Quando Pietro, un pensionato con un’ossessione per Karl Marx e il partito comunista, scopre che la sua amica d’infanzia Yael è stata brutalmente assassinata, nella sua mente torna a farsi strada un passato lontano ma ancora doloroso. Un passato fatto di odio e follia, in cui una piccola e indifesa Yael, braccata dal nazismo a causa delle sue origini ebraiche, aveva trovato rifugio presso la famiglia di Pietro.
Accompagnato dall’ipocondriaco Oscar, Pietro si reca in Svizzera per assistere al funerale della vecchia amica e per ritirare una misteriosa eredità che questa gli ha lasciato: delle gemme che sembrano possedere poteri soprannaturali. Un tesoro bramato anche da Fulke, un nostalgico del Terzo Reich disposto a tutto pur di entrarne in possesso, anche uccidere. È la sete di potere a guidarlo, ma soprattutto il risentimento, il desiderio di vendetta e un intramontabile, attualissimo, fanatismo.
1. BUONGIORNO
La speranza in un che di catastrofico e la conseguente delusione nel constatare che tutto era ordinatamente fuori posto pervasero Oscar nell’istante in cui la sveglia suonò quel sabato mattina novembrino.

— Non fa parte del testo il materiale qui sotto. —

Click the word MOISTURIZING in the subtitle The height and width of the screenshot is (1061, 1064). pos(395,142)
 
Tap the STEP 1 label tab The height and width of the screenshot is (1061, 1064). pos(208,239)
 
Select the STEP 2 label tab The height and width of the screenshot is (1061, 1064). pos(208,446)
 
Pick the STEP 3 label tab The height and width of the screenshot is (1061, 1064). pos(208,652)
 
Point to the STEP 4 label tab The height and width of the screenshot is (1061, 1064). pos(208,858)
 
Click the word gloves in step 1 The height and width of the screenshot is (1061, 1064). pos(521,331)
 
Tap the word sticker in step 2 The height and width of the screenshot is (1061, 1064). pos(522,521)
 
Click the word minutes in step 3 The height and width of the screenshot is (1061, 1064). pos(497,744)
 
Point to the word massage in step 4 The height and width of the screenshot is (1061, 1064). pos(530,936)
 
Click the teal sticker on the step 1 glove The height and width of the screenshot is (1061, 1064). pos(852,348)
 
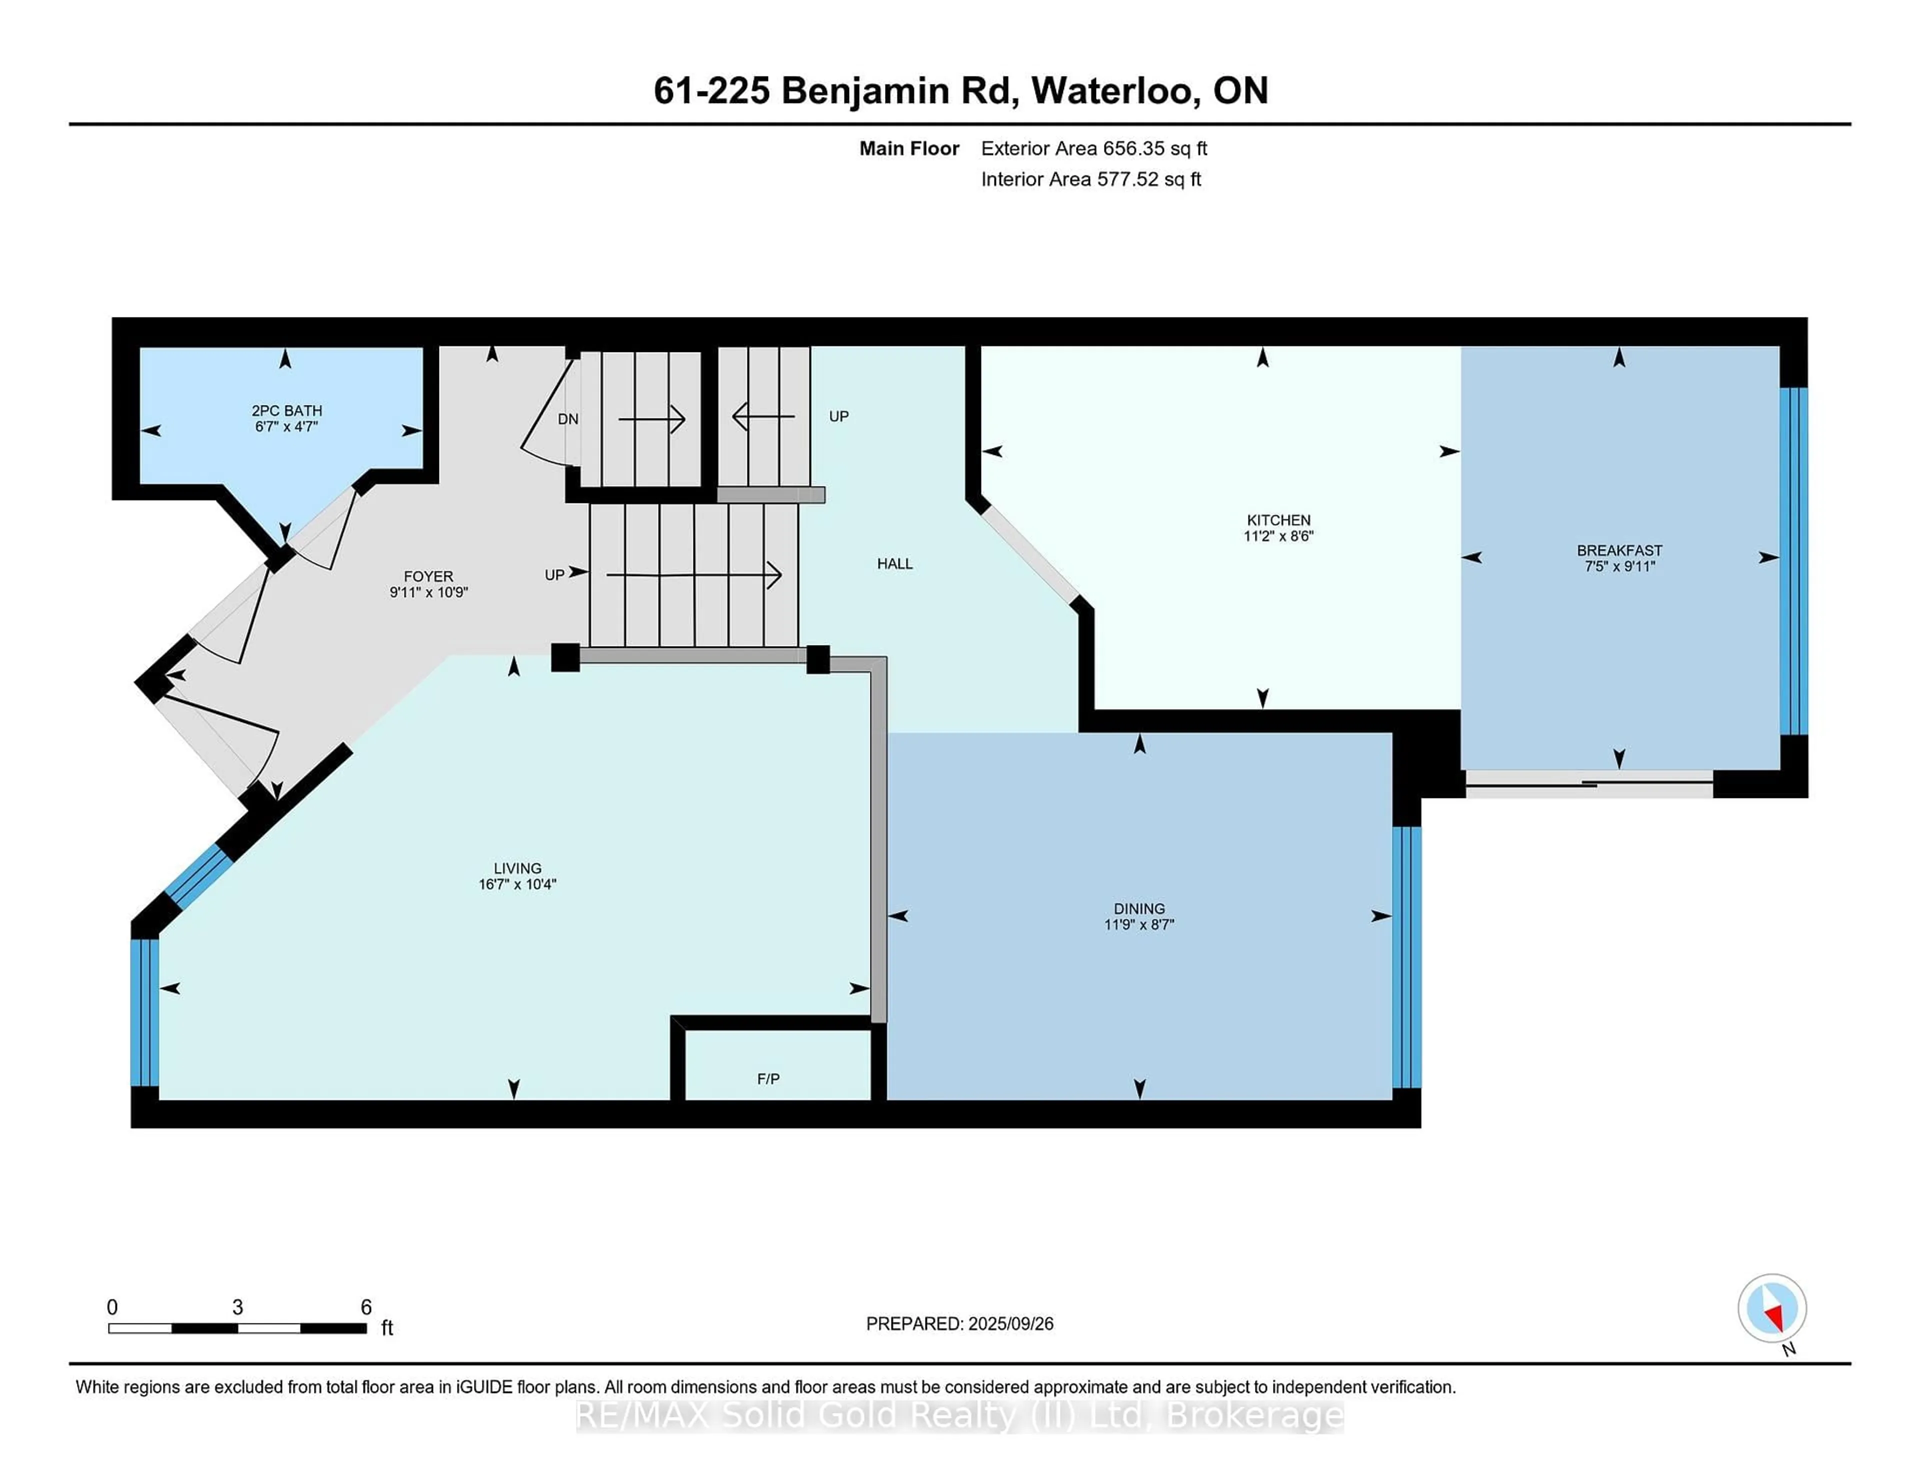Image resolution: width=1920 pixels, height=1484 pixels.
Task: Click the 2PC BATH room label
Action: pyautogui.click(x=286, y=410)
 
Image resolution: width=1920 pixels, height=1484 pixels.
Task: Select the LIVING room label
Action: pyautogui.click(x=517, y=868)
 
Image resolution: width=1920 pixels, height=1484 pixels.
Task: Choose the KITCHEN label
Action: pyautogui.click(x=1278, y=520)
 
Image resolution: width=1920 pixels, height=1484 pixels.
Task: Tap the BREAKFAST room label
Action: pyautogui.click(x=1618, y=550)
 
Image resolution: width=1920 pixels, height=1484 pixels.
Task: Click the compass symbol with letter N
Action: pyautogui.click(x=1772, y=1309)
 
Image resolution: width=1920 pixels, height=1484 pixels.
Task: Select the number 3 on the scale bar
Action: pyautogui.click(x=238, y=1308)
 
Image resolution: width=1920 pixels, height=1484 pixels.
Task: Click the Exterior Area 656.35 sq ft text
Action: pyautogui.click(x=1094, y=148)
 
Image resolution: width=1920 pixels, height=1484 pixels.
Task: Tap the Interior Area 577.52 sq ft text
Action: pyautogui.click(x=1090, y=180)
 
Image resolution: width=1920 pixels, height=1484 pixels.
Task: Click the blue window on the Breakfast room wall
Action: pyautogui.click(x=1794, y=561)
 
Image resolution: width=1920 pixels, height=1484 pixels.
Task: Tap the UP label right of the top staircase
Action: pyautogui.click(x=838, y=416)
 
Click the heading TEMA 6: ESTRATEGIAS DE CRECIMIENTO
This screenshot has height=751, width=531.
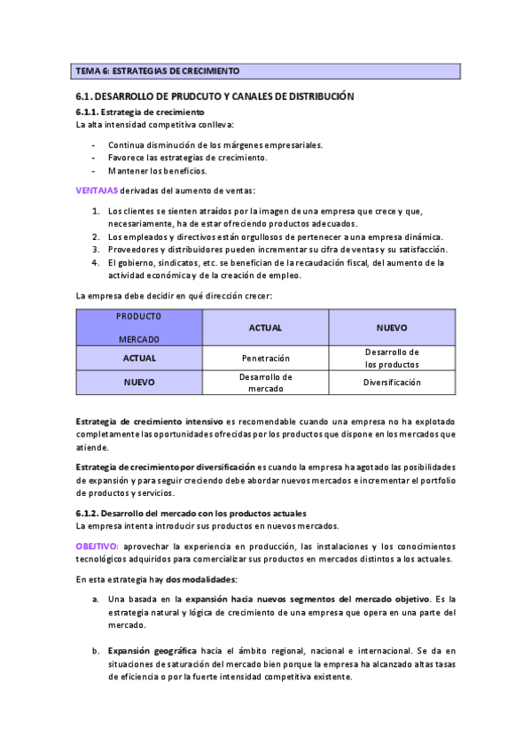tap(158, 70)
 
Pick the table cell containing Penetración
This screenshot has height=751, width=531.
tap(265, 359)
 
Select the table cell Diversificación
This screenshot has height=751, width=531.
tap(392, 383)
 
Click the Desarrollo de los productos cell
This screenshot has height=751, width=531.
tap(392, 358)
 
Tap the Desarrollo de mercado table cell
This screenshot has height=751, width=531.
tap(265, 383)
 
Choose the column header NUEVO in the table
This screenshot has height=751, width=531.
tap(392, 328)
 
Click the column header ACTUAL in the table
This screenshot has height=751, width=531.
tap(265, 328)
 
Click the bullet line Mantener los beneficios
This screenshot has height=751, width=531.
tap(157, 171)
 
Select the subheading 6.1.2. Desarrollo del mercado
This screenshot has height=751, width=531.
tap(191, 513)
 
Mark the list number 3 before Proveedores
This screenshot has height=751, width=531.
tap(96, 250)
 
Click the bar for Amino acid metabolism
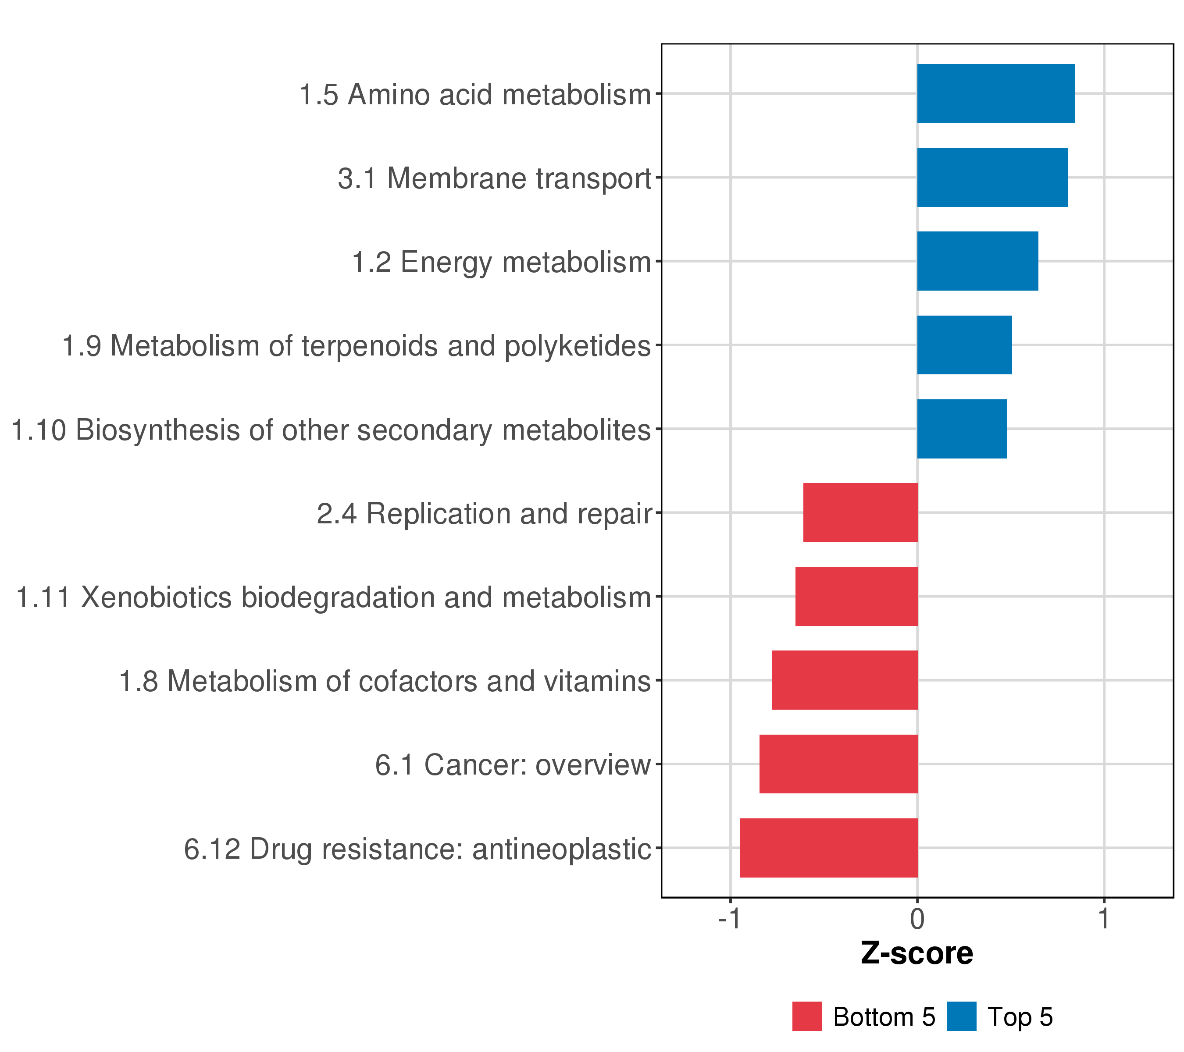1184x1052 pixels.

Il ricordo degli impegni presi per il fine settimana gli fece ingrigire l’animo e gli annichilì il morale.
Quasi quasi chiamo e dico che non sto bene. Forse è in corso un violento nubifragio e le strade sono impraticabili, magari una frana ha isolato il paese e la casa di Beccamorto è irraggiungibile, pensò pigramente grattandosi le palpebre. Scese con lentezza dal letto infilandosi le pantofole di stoffa comprate il giorno prima in una bancarella del mercato sotto casa. Il ricordo della felpa sudata del commesso gli fece salire un brivido lungo la schiena, acuendo lo stimolo a urinare.
Beccamorto era lo storico contabile dell’azienda dove da qualche tempo aveva trovato impiego Oscar. Il nomignolo, guadagnato da Pietro a causa del look non proprio festaiolo, circolava ormai da anni all’interno della S.R.L. milanese.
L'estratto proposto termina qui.